Lactose hydrolyzing enzyme of Pseudoalteromonas sp. KNOUC808 hydrolyzed β-D-galactopyranoside derivatives, such as lactose, ONPG and PNPG, and it showed optimum activity at 20°C, 5°C lower than that of the mesophilic β-galactosidase of Pseudolateromonas sp. 22b (24).

The highest yield of β-galactosidase by Pseudolateromonas sp 22b (good growth at 4°C, Topt of 15°C, Tmax of 30°C), was observed at 6°C, much lower than its optimum growth temperature (24), similar to an Antarctic halotolerant psychrophilic bacterium P. haloplankis TAE 79 that produced β-galactosidase maximally at 4°C and grew well between 0°C and 25°C (8). Lactose hydrolyzing enzyme of Pseudoalteromonas KNOUC808 showed optimum activity at pH 7.8, which is different from those of P. haloplakis β-galactosidase (pH 8.5) (8) and Pseudoalteromonas sp. β-galactosidase (pH 9.0) (5).

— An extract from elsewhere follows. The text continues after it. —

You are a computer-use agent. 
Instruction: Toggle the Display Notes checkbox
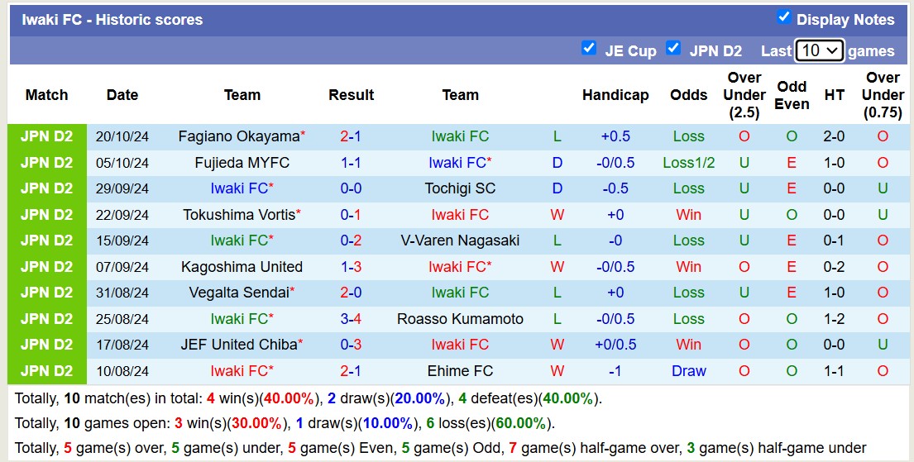[x=783, y=17]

Thermal stability of Antarctic enzymes is generally weak, since it undergoes fast denaturation above 40°C (24). Lactose hydrolyzing enzyme of Pseudoalteromonas sp. KNOUC808 lost about 50% of its activity in 7 days at 37°C, however at 4°C, its stability was excellent by keeping full activity without any stabilizers for 7 days. A decline in the activity of P. haloplankis TAE 79b β-galactosidase amounted to 60% in 2 weeks at 4°C (5).

In nondenaturing polyacrylamide gels electrophoresis of cell free extracts from KNOUC808, three blue bands showing X-gal hydrolysis were detected, meaning that Pseudoalteromonas sp. KNOUC808 produces three forms of lactose hydrolyzing enzyme. A strain of Pseudoalteromonas produced a β-galactosidase as homotetramer, and Mw of its monomer was 115kDa (2).

From these facts, we conclude that Pseudoalteromonas sp. KNOUC808 produces cold-active lactose hydrolyzing enzyme that can have advantageous applications in the foods industry, e.g., the treatment of chilled dairy products while avoiding flavor tainting and the risk of microbial contamination.